# Tails I win

### 2018-06-21

Here’s a problem from Alexander Bogomolny on Twitter:

a counterintuitive property of coin-tossing: If Alice tosses a coin until she sees a head followed by a tail, and Bob tosses a coin until he sees two heads in a row, then on average, Alice will require four tosses while Bob will require six tosses

Can I demonstrate this in R?

Let’s make Alice and Bob flip coins:

```
# returns the number of flips needed till the start of the pattern
flips_till_pattern <- function(pattern) {
a <- rbinom(n=50,size=1,prob = 0.5) # simulate tossing a coin 50 times.
# make a string of the form "Heads-Tails..." showing the sequence of random results
str <- paste(stringr::str_replace_all(stringr::str_replace_all(a,"1","Heads"),"0","Tails"), collapse = '-')
# a list of all the indices in the string where pattern holds
inds <- c(1, unlist(gregexpr(pattern, str)))
m <- substring(str, head(inds, -1), tail(inds, -1))
ln <- lengths(strsplit(m, '-'))
cumsum(c(ln[1], ln[-1] - 1))[1]+1
}
```

Playing this game 1000 times, here’s the average number of flips needed to get “Heads-Tails”

`mean(replicate(1000,flips_till_pattern("Heads-Tails")))`

`## [1] 3.957`

and the average number needed for “Heads-Heads”

`mean(replicate(1000,flips_till_pattern("Heads-Heads")))`

`## [1] 6.056`

## More general solution

Now, you could say the above solution is terribly inelegant. There’s gotta be a way to implement this in a single line. But one advantage of my crude, string-based approach is that I can easily test other versions of the game.

For example, here’s the number of flips needed to get the pattern “Heads-Heads-Heads”

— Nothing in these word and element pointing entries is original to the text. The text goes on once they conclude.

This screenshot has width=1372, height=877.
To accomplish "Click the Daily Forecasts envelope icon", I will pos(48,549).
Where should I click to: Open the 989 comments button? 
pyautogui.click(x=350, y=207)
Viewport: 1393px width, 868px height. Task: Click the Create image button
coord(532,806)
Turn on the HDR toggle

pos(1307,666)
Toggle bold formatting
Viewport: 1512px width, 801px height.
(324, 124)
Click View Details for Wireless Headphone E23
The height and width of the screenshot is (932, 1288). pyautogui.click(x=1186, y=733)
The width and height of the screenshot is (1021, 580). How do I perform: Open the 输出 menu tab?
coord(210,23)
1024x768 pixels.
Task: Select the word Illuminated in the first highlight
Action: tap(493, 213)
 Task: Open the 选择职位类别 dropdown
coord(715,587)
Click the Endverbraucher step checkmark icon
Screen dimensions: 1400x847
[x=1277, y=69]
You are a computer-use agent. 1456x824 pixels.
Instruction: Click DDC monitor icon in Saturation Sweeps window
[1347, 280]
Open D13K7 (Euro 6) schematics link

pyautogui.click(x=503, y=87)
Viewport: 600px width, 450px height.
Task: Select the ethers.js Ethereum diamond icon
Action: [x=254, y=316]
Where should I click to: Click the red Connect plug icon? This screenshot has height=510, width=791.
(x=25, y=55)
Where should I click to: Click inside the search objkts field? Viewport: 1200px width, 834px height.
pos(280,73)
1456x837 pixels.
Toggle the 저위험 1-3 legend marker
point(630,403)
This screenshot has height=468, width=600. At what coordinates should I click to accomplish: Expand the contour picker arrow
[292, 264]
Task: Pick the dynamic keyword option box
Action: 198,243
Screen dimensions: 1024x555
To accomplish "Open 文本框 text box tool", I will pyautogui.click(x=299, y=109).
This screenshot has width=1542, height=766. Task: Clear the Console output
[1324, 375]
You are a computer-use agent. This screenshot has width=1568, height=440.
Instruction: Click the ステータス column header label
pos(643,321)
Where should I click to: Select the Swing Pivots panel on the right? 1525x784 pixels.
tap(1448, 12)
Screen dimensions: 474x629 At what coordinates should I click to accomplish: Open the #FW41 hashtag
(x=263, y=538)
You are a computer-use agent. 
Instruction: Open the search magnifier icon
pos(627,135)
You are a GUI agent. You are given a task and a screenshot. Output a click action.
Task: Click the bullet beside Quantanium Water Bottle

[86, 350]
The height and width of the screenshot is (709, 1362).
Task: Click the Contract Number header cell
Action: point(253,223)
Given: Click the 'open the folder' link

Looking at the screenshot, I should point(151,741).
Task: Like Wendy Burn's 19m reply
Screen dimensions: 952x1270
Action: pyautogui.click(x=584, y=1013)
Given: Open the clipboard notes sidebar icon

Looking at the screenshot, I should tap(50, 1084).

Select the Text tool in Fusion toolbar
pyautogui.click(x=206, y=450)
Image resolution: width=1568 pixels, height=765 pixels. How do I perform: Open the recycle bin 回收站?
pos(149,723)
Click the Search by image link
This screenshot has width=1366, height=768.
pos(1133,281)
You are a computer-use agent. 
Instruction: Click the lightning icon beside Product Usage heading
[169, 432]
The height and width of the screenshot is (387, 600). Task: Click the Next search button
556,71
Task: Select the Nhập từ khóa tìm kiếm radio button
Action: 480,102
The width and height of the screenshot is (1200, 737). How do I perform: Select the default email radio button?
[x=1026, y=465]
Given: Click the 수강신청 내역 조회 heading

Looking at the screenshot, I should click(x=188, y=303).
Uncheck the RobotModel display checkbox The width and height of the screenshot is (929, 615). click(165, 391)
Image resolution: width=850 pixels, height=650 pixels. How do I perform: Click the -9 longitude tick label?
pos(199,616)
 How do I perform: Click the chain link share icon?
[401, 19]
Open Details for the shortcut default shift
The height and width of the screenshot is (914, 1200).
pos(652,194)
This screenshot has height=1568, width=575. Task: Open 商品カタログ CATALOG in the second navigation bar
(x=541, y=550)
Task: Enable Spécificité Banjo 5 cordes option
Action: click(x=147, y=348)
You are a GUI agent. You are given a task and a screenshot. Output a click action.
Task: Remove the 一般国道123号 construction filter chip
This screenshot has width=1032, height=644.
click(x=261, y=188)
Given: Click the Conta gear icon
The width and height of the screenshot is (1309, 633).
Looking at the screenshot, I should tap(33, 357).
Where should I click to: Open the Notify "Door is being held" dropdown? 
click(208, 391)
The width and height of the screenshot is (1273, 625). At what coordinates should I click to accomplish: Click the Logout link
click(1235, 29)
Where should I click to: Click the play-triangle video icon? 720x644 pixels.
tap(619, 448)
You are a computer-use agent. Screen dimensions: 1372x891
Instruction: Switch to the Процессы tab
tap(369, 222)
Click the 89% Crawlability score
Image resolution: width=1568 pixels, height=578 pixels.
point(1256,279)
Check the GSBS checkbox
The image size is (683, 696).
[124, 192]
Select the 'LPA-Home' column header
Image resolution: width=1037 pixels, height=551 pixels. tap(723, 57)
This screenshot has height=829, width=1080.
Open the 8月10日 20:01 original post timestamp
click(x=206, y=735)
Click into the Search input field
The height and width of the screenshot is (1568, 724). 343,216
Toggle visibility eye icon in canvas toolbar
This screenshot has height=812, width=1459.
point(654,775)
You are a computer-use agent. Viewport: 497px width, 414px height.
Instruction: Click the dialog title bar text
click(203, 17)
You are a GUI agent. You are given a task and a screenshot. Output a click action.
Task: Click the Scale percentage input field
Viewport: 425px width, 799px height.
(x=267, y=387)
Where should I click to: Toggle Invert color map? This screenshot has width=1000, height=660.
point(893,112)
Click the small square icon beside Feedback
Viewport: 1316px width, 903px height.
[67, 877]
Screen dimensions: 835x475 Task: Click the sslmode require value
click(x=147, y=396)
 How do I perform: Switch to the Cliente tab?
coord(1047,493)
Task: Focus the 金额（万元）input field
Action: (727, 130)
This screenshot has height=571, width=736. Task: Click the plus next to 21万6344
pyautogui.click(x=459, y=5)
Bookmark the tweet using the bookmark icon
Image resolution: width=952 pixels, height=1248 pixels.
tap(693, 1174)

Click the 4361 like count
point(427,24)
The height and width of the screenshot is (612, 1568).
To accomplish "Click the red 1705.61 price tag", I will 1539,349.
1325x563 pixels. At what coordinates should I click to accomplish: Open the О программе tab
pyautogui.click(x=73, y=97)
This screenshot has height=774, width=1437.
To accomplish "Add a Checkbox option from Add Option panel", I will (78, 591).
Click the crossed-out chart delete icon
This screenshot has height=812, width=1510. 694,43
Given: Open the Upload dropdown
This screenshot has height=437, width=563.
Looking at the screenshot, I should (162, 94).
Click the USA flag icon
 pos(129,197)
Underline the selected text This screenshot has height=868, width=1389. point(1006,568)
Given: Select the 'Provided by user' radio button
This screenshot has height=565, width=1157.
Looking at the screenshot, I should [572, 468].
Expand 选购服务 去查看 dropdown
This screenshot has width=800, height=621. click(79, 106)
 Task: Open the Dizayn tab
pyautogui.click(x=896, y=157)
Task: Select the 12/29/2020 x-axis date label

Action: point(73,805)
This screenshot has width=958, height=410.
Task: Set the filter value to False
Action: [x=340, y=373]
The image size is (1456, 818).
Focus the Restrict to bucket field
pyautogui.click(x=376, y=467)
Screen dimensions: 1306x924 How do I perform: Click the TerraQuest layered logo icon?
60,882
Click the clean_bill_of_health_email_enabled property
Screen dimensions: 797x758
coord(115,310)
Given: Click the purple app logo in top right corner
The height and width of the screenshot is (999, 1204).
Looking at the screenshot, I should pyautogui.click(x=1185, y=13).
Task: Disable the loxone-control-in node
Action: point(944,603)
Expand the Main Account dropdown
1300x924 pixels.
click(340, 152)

`mean(replicate(1000,flips_till_pattern("Heads-Heads-Heads")))`

`## [1] 12.236`

Or how about “Heads-Tails-Heads”

`mean(replicate(1000,flips_till_pattern("Heads-Tails-Heads")))`

`## [1] 8.527`

Interesting that a sequence where you throw the same result multiple times in a row is rarer than one in which you throw a pattern.

## Simpler solutions

In this solution, 1 = Heads, 0 = Tails, and I can compute all the locations in a vector of 50 tosses where I find the pattern 1,1:

```
v = rbinom(n=50, size = 1, prob = 0.5)
x = c(1,1)
idx <- which(v == x[1]) # two heads in a row
idx[sapply(idx, function(i) all(v[i:(i+(length(x)-1))] == x))]
```

`## [1] 6 7 8 18 38 39 40 48 49 NA`

That’s a little shorter than the string-based solution above, but it’s not the one-line (or close) that I’d like. Any hints?

**Update** Yes, there are much better solutions.

from David Robinson tweet:

```
library(tidyverse)
crossing(trial = 1:10000,
flips = 1:100) %>%
mutate(heads = rbinom(n(), 1, 0.5)) %>%
group_by(trial) %>%
mutate(next_flip = lead(heads),
hh = heads & next_flip,
ht = heads & !next_flip) %>%
summarize(first_hh = which(hh)[1] + 1,
first_ht = which(ht)[1] + 1) %>%
summarize(first_hh = mean(first_hh),
first_ht = mean(first_ht))
```

```
## # A tibble: 1 x 2
## first_hh first_ht
## <dbl> <dbl>
## 1 5.99 4.01
```

and, if you’re so inclined, math.stackexchange.com has a mathematical solution (with fancy equations)

Thanks to R4ds and Twitter for the excellent solutions!

*edit* Now Correlaid has posted another great solution, with Markov diagrams.